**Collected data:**
####
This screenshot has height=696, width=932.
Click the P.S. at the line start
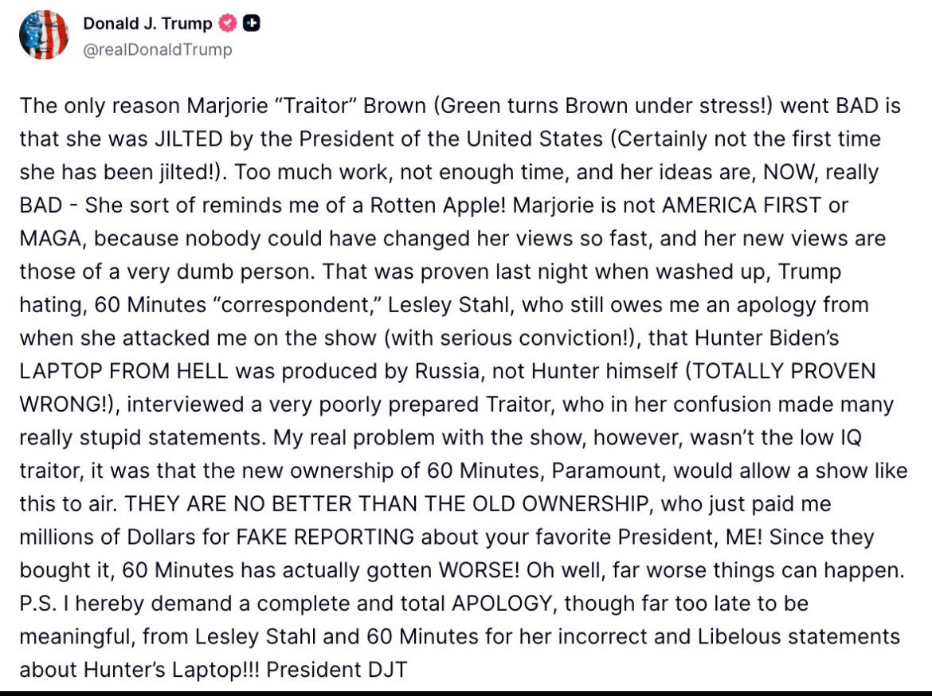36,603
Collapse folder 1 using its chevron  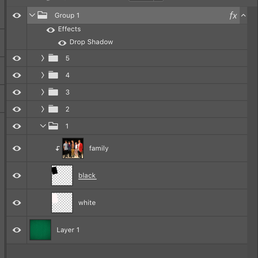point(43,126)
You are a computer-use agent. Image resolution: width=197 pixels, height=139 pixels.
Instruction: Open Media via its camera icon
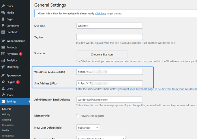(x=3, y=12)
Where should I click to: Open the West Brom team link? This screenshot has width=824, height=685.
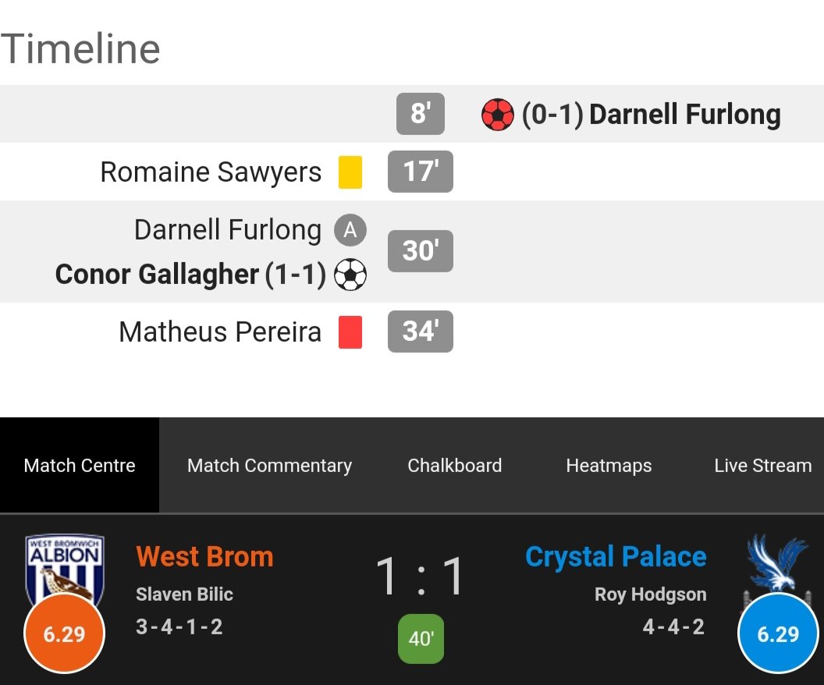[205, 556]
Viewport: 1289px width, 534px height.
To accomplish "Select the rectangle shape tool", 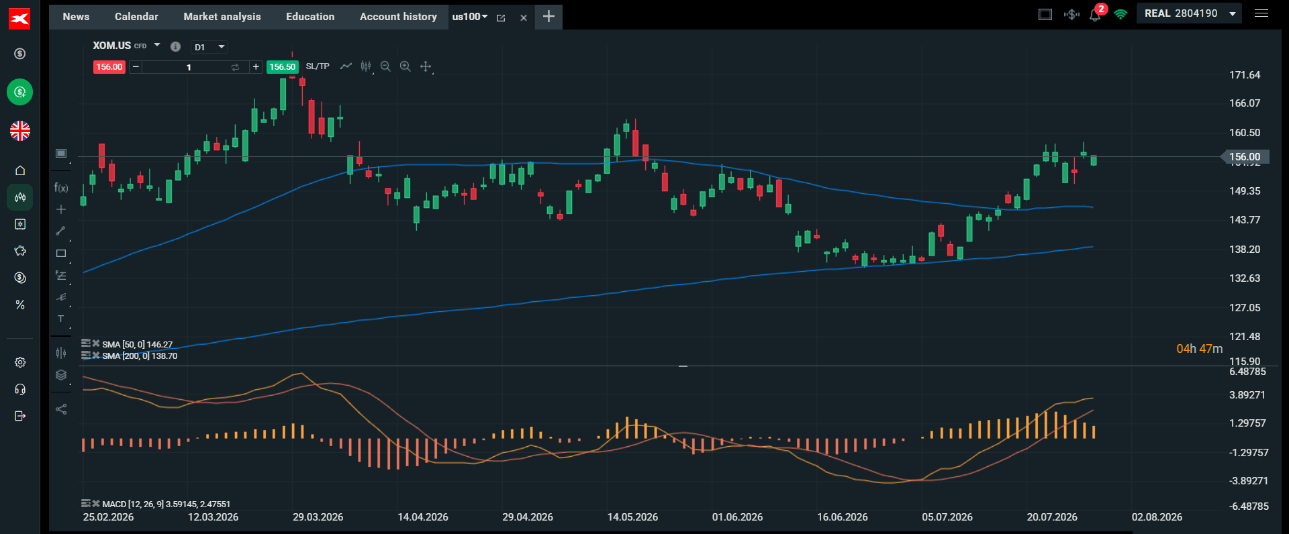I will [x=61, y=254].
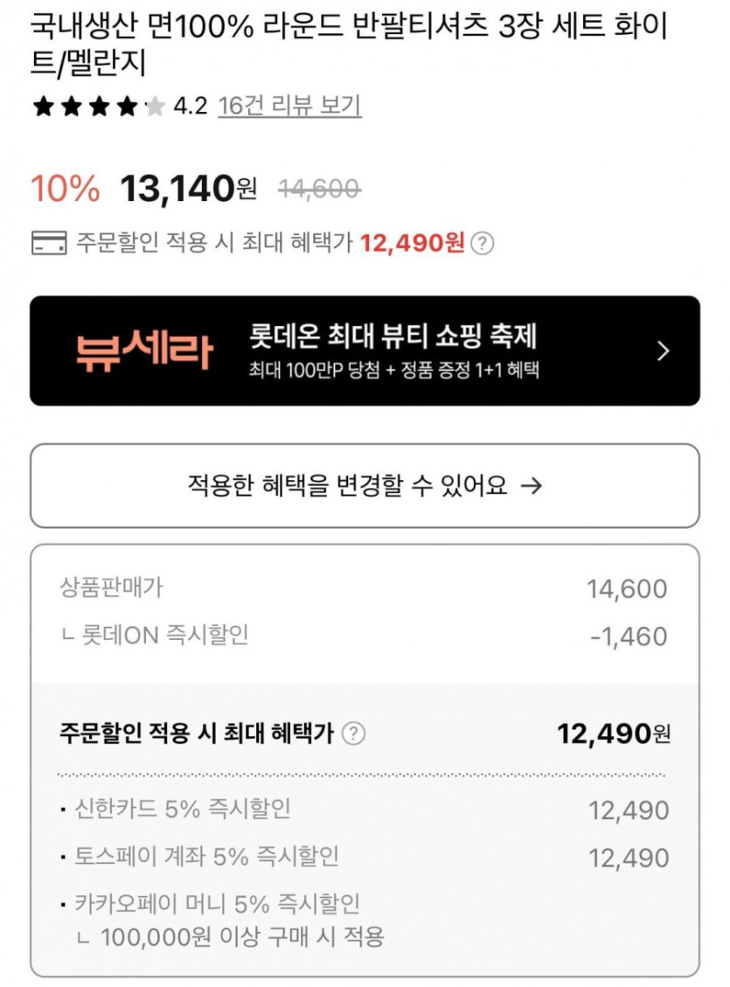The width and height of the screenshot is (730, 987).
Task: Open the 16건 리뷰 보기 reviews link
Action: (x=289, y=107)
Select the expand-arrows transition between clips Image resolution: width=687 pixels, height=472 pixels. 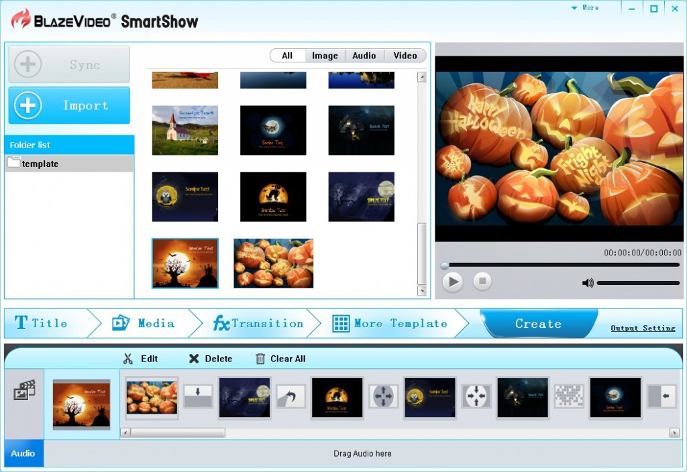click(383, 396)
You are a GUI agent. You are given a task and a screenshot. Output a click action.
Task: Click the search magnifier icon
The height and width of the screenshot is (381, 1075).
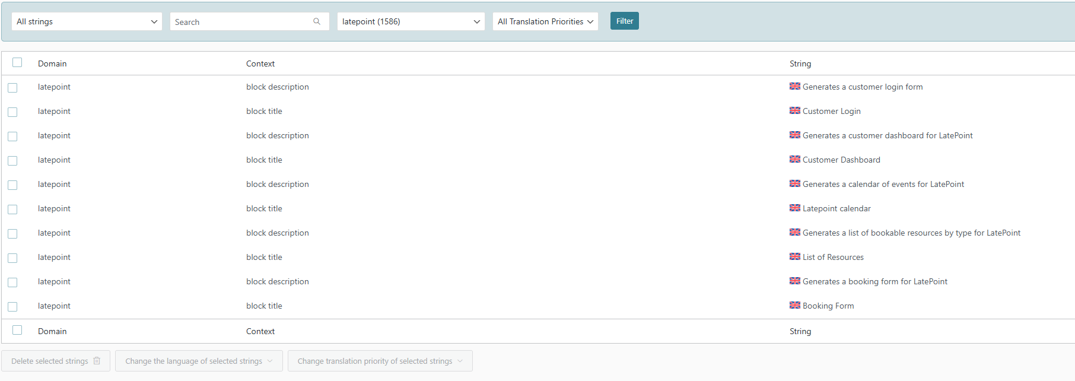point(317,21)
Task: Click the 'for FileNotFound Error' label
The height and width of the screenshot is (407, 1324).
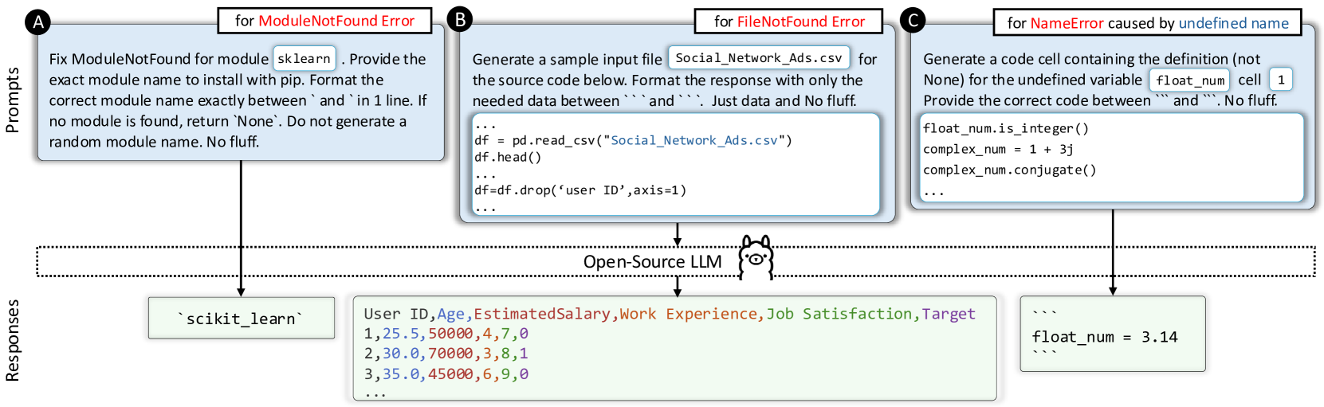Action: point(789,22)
####
**Exercise brief:** Counting every line of the records above that has the word "agent", state the total and give nothing besides it.

**The completed task:** 2